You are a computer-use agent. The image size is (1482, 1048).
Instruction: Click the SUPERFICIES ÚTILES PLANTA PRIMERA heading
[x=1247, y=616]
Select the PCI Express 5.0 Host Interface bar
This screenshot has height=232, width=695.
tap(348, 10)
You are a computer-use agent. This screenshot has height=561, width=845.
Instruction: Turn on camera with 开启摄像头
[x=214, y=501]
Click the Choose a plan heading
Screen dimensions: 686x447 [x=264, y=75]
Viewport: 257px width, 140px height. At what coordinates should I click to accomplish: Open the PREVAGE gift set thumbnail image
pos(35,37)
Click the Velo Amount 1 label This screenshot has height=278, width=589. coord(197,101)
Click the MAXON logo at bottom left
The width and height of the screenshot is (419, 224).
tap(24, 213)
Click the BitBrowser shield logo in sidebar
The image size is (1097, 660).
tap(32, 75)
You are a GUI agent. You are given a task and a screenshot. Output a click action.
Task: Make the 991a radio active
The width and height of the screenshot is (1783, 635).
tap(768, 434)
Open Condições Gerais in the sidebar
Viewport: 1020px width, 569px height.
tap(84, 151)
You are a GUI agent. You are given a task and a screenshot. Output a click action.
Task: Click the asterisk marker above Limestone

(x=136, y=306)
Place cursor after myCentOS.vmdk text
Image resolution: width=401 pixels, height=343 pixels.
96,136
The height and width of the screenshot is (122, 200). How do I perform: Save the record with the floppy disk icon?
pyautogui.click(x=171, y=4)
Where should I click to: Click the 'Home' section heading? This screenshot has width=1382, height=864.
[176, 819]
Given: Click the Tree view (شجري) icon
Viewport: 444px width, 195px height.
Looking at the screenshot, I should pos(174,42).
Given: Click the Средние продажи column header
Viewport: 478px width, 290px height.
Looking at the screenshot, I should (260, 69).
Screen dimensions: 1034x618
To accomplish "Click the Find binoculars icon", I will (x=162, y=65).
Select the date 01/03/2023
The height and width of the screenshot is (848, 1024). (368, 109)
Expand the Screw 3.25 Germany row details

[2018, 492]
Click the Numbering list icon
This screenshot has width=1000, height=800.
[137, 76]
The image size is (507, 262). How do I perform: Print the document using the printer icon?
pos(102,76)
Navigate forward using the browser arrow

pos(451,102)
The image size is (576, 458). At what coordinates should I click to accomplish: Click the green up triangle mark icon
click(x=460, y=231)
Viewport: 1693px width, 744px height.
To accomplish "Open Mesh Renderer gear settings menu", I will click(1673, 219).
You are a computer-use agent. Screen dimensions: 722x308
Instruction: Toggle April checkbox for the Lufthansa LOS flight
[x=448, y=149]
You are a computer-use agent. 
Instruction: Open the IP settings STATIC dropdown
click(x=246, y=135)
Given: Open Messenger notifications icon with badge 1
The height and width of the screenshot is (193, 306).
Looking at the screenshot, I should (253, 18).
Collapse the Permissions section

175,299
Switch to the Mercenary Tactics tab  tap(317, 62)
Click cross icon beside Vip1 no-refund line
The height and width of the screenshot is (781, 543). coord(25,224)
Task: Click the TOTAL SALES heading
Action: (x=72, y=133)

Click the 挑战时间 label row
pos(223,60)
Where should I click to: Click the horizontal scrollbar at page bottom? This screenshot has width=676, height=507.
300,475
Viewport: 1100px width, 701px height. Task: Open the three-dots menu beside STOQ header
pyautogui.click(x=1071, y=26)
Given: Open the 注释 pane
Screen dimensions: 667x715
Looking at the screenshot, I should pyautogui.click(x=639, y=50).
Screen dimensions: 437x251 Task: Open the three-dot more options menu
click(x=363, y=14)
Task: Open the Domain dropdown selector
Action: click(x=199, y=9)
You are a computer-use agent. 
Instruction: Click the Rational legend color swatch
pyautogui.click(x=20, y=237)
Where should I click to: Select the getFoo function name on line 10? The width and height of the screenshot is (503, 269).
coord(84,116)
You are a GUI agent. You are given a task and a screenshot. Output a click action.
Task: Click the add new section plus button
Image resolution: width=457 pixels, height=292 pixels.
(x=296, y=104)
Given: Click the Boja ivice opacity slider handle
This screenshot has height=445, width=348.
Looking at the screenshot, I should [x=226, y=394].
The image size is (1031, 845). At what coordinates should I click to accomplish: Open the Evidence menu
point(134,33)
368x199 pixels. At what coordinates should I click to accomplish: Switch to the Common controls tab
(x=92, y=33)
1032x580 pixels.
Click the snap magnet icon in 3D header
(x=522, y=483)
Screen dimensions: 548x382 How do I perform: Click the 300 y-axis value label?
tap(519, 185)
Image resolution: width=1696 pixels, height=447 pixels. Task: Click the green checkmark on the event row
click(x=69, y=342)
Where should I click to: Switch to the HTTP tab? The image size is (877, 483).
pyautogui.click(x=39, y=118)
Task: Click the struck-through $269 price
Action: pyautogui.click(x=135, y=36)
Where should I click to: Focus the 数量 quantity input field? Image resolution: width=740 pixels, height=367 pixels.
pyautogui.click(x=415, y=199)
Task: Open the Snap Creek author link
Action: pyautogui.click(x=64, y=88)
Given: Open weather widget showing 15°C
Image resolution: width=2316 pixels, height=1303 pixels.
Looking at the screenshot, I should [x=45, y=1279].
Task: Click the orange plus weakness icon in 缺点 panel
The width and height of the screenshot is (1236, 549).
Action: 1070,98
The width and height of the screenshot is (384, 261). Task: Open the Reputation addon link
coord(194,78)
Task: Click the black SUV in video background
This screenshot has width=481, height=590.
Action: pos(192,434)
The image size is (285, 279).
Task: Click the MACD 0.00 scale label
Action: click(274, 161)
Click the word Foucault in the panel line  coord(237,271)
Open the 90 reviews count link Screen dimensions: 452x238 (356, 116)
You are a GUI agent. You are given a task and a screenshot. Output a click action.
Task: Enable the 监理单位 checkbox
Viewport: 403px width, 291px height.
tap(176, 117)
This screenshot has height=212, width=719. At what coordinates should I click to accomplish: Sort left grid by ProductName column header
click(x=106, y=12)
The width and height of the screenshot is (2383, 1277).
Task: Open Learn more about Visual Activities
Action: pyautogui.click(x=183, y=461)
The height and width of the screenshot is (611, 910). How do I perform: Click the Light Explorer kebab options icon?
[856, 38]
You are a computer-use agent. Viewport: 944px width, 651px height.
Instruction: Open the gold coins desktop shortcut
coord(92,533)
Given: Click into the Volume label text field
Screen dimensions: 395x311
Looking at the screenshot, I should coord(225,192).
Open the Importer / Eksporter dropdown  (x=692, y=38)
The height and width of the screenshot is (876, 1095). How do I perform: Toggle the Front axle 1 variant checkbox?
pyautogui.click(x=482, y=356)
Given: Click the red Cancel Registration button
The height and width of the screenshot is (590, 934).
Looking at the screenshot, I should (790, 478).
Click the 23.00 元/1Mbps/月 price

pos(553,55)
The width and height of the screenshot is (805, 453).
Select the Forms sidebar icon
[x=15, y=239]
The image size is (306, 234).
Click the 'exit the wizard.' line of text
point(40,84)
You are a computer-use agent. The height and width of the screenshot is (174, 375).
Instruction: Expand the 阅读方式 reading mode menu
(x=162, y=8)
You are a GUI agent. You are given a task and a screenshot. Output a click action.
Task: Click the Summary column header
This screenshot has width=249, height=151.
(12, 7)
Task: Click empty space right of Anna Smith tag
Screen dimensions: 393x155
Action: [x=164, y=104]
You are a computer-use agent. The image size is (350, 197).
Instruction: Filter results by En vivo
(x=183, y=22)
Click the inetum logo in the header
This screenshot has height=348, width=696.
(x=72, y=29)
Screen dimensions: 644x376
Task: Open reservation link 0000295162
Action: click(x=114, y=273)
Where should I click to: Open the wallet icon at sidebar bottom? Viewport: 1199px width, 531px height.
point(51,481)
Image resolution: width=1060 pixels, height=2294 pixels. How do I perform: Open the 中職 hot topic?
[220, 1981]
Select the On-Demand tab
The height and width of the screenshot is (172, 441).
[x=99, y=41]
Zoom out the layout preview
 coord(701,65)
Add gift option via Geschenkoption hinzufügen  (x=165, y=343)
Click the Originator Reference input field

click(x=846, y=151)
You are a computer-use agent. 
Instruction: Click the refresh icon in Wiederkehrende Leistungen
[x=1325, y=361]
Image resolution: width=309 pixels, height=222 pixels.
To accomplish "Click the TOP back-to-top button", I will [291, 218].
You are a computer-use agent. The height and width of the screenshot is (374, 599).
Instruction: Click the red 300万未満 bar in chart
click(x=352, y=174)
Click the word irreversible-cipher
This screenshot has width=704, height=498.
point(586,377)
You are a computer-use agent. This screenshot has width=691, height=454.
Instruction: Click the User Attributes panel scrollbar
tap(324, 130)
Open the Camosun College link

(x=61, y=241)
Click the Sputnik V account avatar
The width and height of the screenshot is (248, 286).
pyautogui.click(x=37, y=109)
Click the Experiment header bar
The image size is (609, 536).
★ ★ ★ ★ ★
_WORK INSTRUCTIONS:_ Can you update the stretch of the listing from the line containing "Click the Numbering list icon" through the line containing "pos(451,102)", swapping "printer icon" for "print button", changing nothing else, and return only those lines?

_SOLUTION TO THIS EXERCISE:_
Click the Numbering list icon
This screenshot has width=1000, height=800.
[137, 76]
The image size is (507, 262). How do I perform: Print the document using the print button?
pos(102,76)
Navigate forward using the browser arrow

pos(451,102)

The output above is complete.